### [Records for this exercise]
....
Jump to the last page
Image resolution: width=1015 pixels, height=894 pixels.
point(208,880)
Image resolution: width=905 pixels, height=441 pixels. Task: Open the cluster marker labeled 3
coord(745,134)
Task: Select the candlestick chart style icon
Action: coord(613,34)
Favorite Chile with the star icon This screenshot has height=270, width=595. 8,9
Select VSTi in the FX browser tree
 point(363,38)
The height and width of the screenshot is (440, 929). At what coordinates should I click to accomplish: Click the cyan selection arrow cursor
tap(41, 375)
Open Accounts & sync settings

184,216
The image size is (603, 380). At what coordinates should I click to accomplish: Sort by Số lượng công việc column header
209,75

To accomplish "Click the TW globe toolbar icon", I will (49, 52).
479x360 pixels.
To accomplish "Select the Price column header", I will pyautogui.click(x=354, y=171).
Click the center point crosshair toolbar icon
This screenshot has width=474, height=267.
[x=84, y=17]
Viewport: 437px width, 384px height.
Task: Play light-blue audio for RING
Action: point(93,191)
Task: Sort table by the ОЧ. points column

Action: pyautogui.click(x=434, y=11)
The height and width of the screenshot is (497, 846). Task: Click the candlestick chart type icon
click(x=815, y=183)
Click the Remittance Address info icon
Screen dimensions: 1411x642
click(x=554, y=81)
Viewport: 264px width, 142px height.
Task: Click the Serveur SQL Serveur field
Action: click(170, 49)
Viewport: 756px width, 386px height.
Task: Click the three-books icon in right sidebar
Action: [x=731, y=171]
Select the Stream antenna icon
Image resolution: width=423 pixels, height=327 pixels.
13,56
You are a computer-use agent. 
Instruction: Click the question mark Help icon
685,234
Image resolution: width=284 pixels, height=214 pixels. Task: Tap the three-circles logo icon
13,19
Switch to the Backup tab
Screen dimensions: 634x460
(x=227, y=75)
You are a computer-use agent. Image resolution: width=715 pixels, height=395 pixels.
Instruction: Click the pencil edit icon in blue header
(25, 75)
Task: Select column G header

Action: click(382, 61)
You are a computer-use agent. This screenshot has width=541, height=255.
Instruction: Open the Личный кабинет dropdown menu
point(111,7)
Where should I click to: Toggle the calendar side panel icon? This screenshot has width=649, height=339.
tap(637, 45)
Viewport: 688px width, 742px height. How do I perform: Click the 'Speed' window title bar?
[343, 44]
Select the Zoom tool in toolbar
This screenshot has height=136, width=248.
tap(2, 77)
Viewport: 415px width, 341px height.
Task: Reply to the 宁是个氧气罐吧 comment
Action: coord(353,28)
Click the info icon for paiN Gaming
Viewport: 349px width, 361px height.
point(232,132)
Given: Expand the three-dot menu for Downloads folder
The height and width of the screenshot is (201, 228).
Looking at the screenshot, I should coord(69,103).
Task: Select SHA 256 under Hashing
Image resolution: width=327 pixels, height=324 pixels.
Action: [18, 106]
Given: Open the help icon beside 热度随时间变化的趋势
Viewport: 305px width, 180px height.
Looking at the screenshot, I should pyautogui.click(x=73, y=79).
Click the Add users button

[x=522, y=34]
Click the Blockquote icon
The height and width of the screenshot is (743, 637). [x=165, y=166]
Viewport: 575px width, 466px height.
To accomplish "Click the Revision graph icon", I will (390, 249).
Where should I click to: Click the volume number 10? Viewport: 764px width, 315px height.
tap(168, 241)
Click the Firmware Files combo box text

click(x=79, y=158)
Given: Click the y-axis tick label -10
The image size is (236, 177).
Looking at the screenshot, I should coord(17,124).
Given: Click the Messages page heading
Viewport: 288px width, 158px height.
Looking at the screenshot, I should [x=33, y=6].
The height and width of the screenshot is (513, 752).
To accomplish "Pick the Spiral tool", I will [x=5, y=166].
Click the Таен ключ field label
....
Each line above is to be restated exactly.

### [Response]
Jump to the last page
Image resolution: width=1015 pixels, height=894 pixels.
point(208,880)
Image resolution: width=905 pixels, height=441 pixels. Task: Open the cluster marker labeled 3
coord(745,134)
Task: Select the candlestick chart style icon
Action: coord(613,34)
Favorite Chile with the star icon This screenshot has height=270, width=595. 8,9
Select VSTi in the FX browser tree
 point(363,38)
The height and width of the screenshot is (440, 929). At what coordinates should I click to accomplish: Click the cyan selection arrow cursor
tap(41, 375)
Open Accounts & sync settings

184,216
The image size is (603, 380). At what coordinates should I click to accomplish: Sort by Số lượng công việc column header
209,75

To accomplish "Click the TW globe toolbar icon", I will (49, 52).
479x360 pixels.
To accomplish "Select the Price column header", I will pyautogui.click(x=354, y=171).
Click the center point crosshair toolbar icon
This screenshot has width=474, height=267.
[x=84, y=17]
Viewport: 437px width, 384px height.
Task: Play light-blue audio for RING
Action: point(93,191)
Task: Sort table by the ОЧ. points column

Action: pyautogui.click(x=434, y=11)
The height and width of the screenshot is (497, 846). Task: Click the candlestick chart type icon
click(x=815, y=183)
Click the Remittance Address info icon
Screen dimensions: 1411x642
click(x=554, y=81)
Viewport: 264px width, 142px height.
Task: Click the Serveur SQL Serveur field
Action: click(170, 49)
Viewport: 756px width, 386px height.
Task: Click the three-books icon in right sidebar
Action: [x=731, y=171]
Select the Stream antenna icon
Image resolution: width=423 pixels, height=327 pixels.
13,56
You are a computer-use agent. 
Instruction: Click the question mark Help icon
685,234
Image resolution: width=284 pixels, height=214 pixels. Task: Tap the three-circles logo icon
13,19
Switch to the Backup tab
Screen dimensions: 634x460
(x=227, y=75)
You are a computer-use agent. Image resolution: width=715 pixels, height=395 pixels.
Instruction: Click the pencil edit icon in blue header
(25, 75)
Task: Select column G header

Action: click(382, 61)
You are a computer-use agent. This screenshot has width=541, height=255.
Instruction: Open the Личный кабинет dropdown menu
point(111,7)
Where should I click to: Toggle the calendar side panel icon? This screenshot has width=649, height=339.
tap(637, 45)
Viewport: 688px width, 742px height. How do I perform: Click the 'Speed' window title bar?
[343, 44]
Select the Zoom tool in toolbar
This screenshot has height=136, width=248.
tap(2, 77)
Viewport: 415px width, 341px height.
Task: Reply to the 宁是个氧气罐吧 comment
Action: coord(353,28)
Click the info icon for paiN Gaming
Viewport: 349px width, 361px height.
point(232,132)
Given: Expand the three-dot menu for Downloads folder
The height and width of the screenshot is (201, 228).
Looking at the screenshot, I should coord(69,103).
Task: Select SHA 256 under Hashing
Image resolution: width=327 pixels, height=324 pixels.
Action: [18, 106]
Given: Open the help icon beside 热度随时间变化的趋势
Viewport: 305px width, 180px height.
Looking at the screenshot, I should pyautogui.click(x=73, y=79).
Click the Add users button

[x=522, y=34]
Click the Blockquote icon
The height and width of the screenshot is (743, 637). [x=165, y=166]
Viewport: 575px width, 466px height.
To accomplish "Click the Revision graph icon", I will (390, 249).
Where should I click to: Click the volume number 10? Viewport: 764px width, 315px height.
tap(168, 241)
Click the Firmware Files combo box text

click(x=79, y=158)
Given: Click the y-axis tick label -10
The image size is (236, 177).
Looking at the screenshot, I should coord(17,124).
Given: Click the Messages page heading
Viewport: 288px width, 158px height.
Looking at the screenshot, I should [x=33, y=6].
The height and width of the screenshot is (513, 752).
To accomplish "Pick the Spiral tool", I will [x=5, y=166].
Click the Таен ключ field label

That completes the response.